● **WRITTEN PROBLEM A**:
In the mobile retail article, how much commission do third-party retailers charge to sell a contract for an operator?
● **WRITTEN PROBLEM B**:
Write out the passage of the mobile retail article that begins at the words "The five mobile" and stops after "more popular handsets.".

● **TEXT EXCERPT**:
▬▬▬

Orange is threatening to become the second top-tier mobile phone operator to stop lucrative contract sales in Carphone Warehouse stores following Vodafone's decision yesterday to strike an exclusive deal with Carphone's arch rival, Phones4U.
Shares in Carphone Warehouse plunged 14 per cent to 310p yesterday as Vodafone's move sparked fears that independent mobile phone retailers will come under significant pressure to lower commissions as operators look to lower costs. After the market close, Orange revealed it is also reviewing its "indirect sales strategy" for next year as a result of reseller commissions rising over the past few years. An industry source, however, dismissed Orange's comments as "sabre rattling" and said the operator had just signed a new deal with Carphone.
Morten Singleton, an analyst at the investment bank WestLB, said: "The market is spooked that other operators may follow this trend, which could mean the death of the independent mobile phone retailer."
The five mobile phone operators in the UK have spent the past year expanding direct sales channels by increasing the number of own-branded stores and investing in internet and telesales functions. Mobile phone companies save costs by handling sales directly as third-party retailers charge a hefty commission between £350 and £500 to sell a contract on an operator's behalf. There is also no guarantee that the third-party retailer will promote a specific operator's products if a rival network pays higher commissions or offers more popular handsets.
The move represents a further shift in the mobile retail market. Carphone Warehouse has invested heavily in building a broadband and telecoms business, and acquired AOL's UK business for £370m this week as it diversifies its business. Earlier this year, the billionaire John Caudwell sold his Phones4U chain to Providence Equity Partners, while The Link chain has been broken up and sold off to various parties.

▬▬▬

● **LISTING**:
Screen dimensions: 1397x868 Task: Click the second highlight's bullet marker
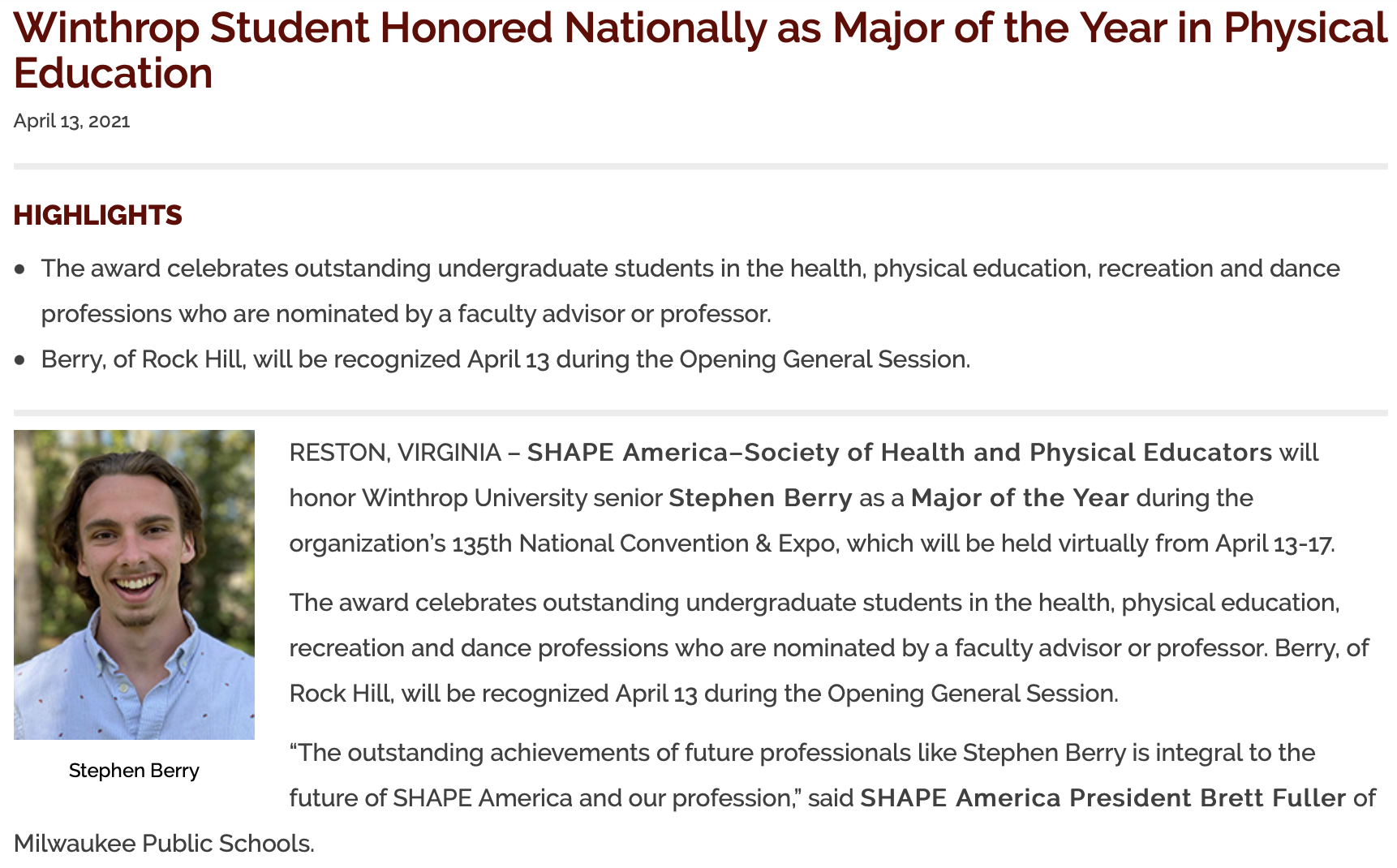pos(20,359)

▬▬▬

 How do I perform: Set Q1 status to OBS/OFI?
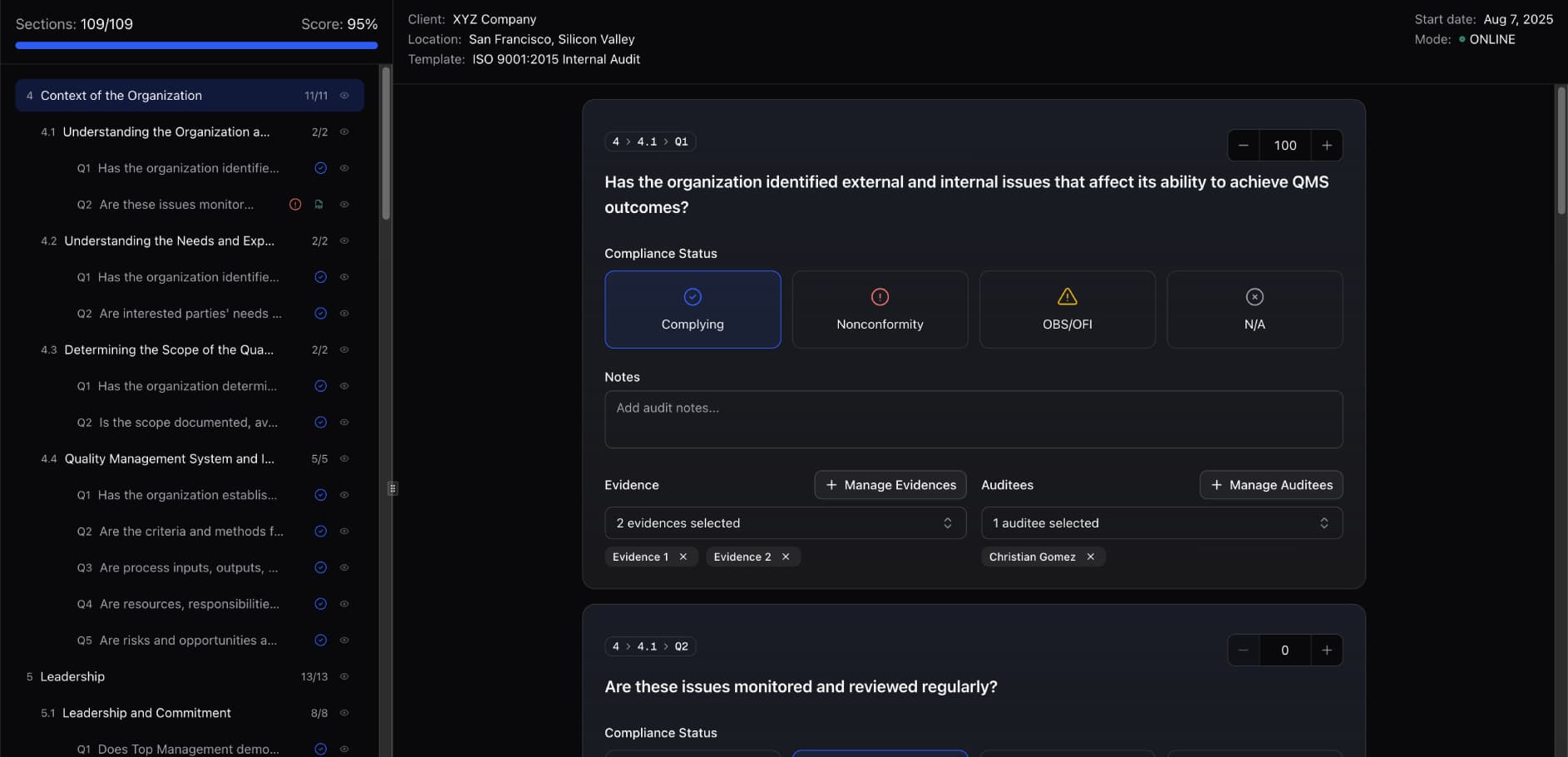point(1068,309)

▬▬▬

● **CORRECT RESULT A**:
Between £350 and £500.

● **CORRECT RESULT B**:
The five mobile phone operators in the UK have spent the past year expanding direct sales channels by increasing the number of own-branded stores and investing in internet and telesales functions. Mobile phone companies save costs by handling sales directly as third-party retailers charge a hefty commission between £350 and £500 to sell a contract on an operator's behalf. There is also no guarantee that the third-party retailer will promote a specific operator's products if a rival network pays higher commissions or offers more popular handsets.